Lastly, regularization may target the loss function \(L\). In terms of flexibility, we generally have more freedom to change the loss function than the dataset, but not as much as the architecture (after all, the loss must be somehow correlated with \(\hat{R}(h)\)). Fortunately, loss functions are a lot easier to develop than architectures. Coming up with a loss function sits at a higher level of abstraction, and so they are easier for humans to develop. For example, the mean squared error loss function is quite literally, “I want my prediction to be the same as the label, so simply square the difference”.

Loss functions can also be chained. Our loss function \(L\) may be a sum of several independent loss functions, each of which guide the model toward a particular goal. The classic example of this is weight decay (i.e. adding a secondary loss function which penalizes the \(\ell_{2}\) norm of the model’s parameters). Another example is an attribution prior, which adds a secondary loss term which directly penalizes the model for making improper decision rules (via the input attribution scores) (6). This chaining of multiple loss functions into a single loss makes it even easier for us to devise losses, as it allows us to split the design into distinct modules. By tuning the relative weights between the individual loss functions, we can also modify the strength of the inductive bias each one imposes on our model.

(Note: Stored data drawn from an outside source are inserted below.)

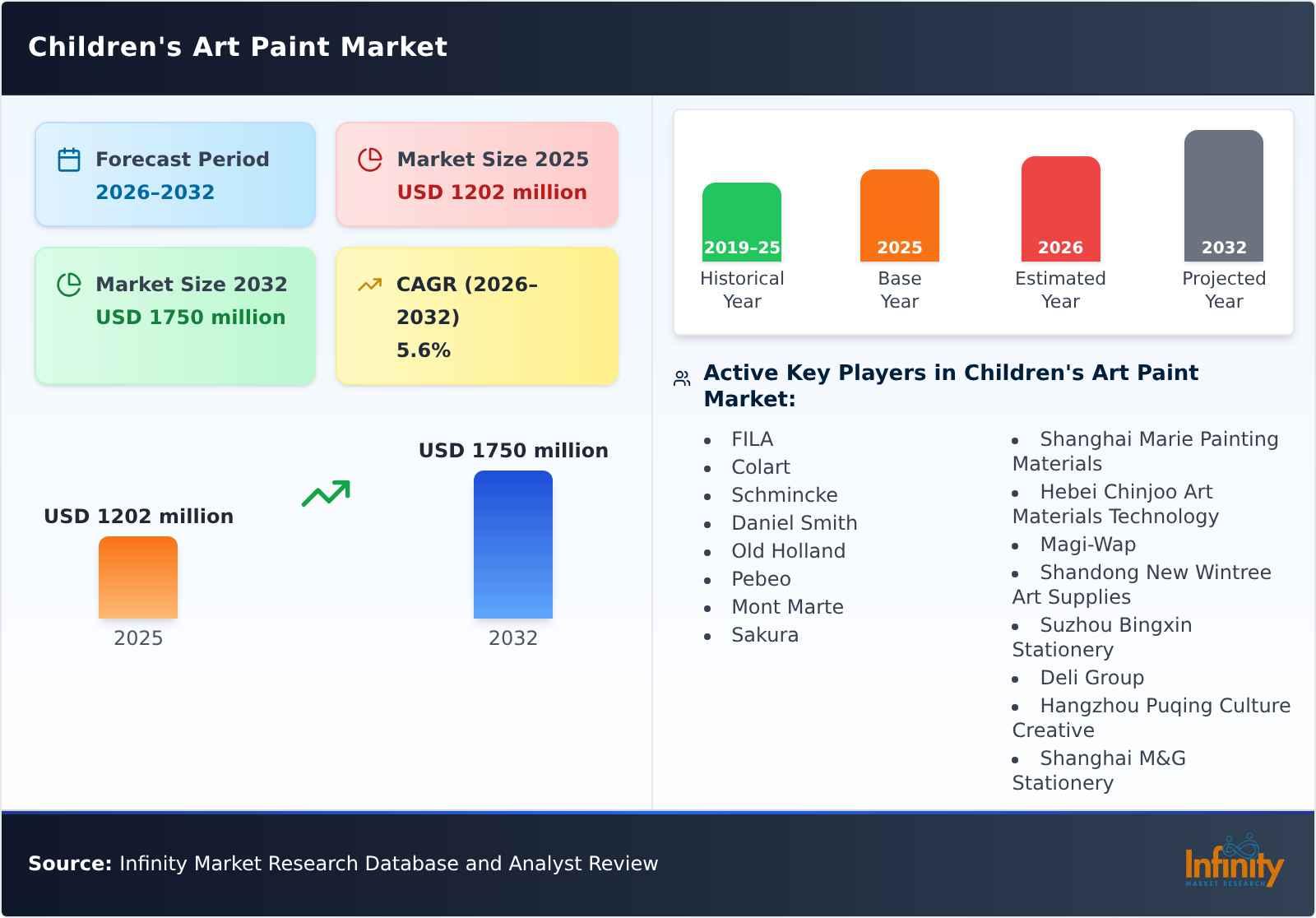Click the red pie icon for Market Size 2025
Viewport: 1316px width, 918px height.
tap(370, 160)
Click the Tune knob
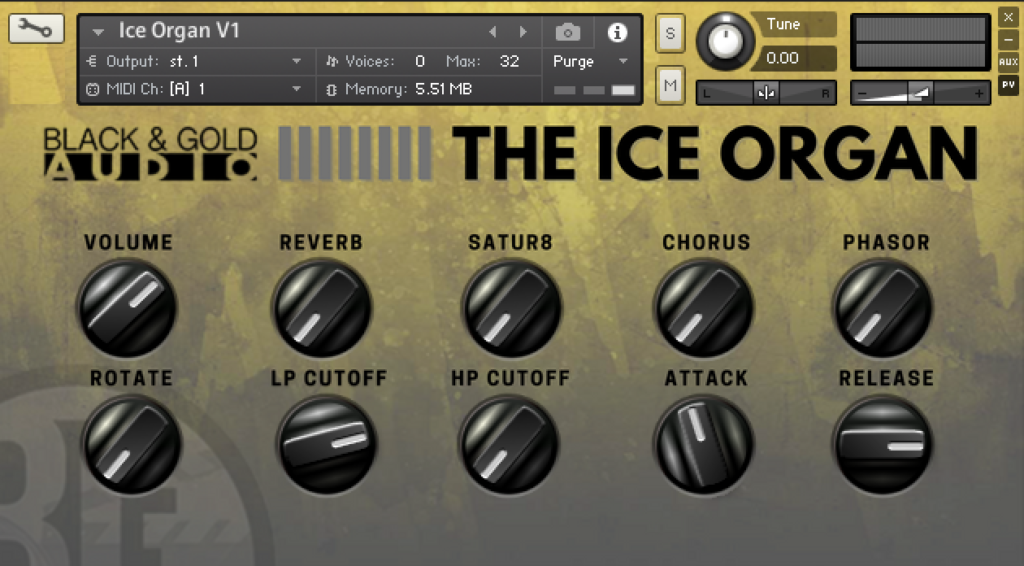Viewport: 1024px width, 566px height. (725, 40)
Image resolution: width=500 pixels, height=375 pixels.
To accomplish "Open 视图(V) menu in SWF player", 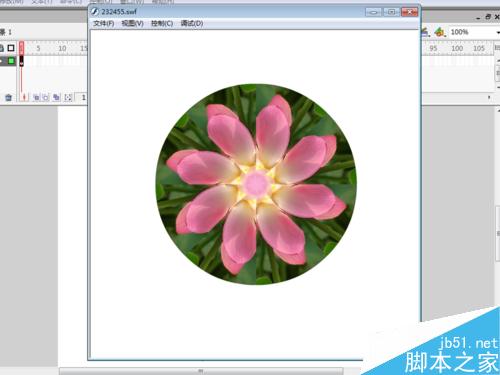I will click(132, 23).
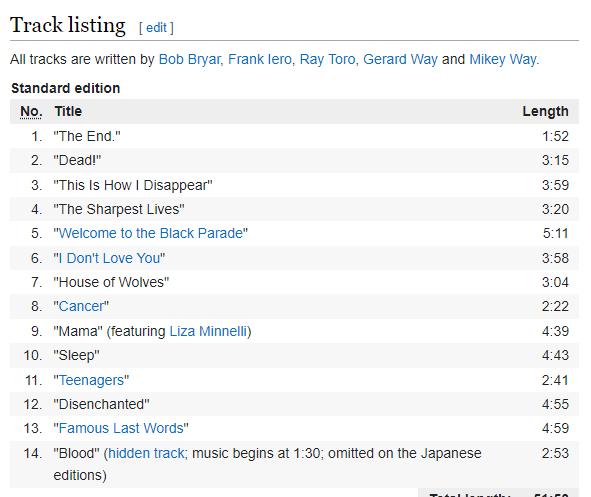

It should also be noted that there are many clever and elegant ways to formulate loss functions which can drastically improve a model’s learning. For example, loss functions which elegantly deal with missing or noisy data, or those that directly model the probabilitsic nature of the dataset’s generating process, can be very effective regularizers (7).

A note about optimization

Above, I explained that the hypothesis a neural network learns is determined by the loss landscape, which in turn is perfectly determined by the training set, the model architecture, and the loss function. It is true, however, that the optimization over this loss landscape is also a factor in determining the final hypothesis. Here, I’m defining the optimization (which is intrinsically somewhat stochastic) to include the optimizer itself (e.g. Adam or AdaGrad), and the training schedule (e.g. batch size, dataset shuffling, etc.).

This optimization is certainly heavily involved in finding a good hypothesis. It is precisely what finds a the final hypothesis from the loss landscape. As such, the optimization should not be forgotten as a way to limit the hypothesis search space. Notably, although the images above depicted a static loss landscape, neural networks in practice are trained with stochastic or batch gradient descent, so the loss landscape changes every batch. Developments in the optimization like momentum and batch normalization help reconcile this ever-changing loss landscape. Regularization that changes the loss landscape can also work with the optimization process in concert to improve the final hypothesis.

That said, all methods for optimization attempt to solve the same task: over a (potentially changing) loss landscape, find the best-possible stable local minimum. Intuitively and empirically, the loss landscape is likely the most effective target for regularization. To my knowledge, there are very few developments in optimization that bring about improvements in generalizability as large as the best regularizers that change the loss landscape (although this is perhaps a point that is open to debate).

Where do we go from here?

There are many open research problems that can further improve our ability to regularize the training of neural networks. Here are a few that I find most exciting myself:

• Can we define better loss functions which are justified by physics or the dataset’s generative process?
• Can we better understand how these neural networks learn so that it is easier to come up with architectural regularizers?
• Can we come up with architectural inductive biases which are softer (e.g. by setting up neurons and connections that are soft at first but harden over time)?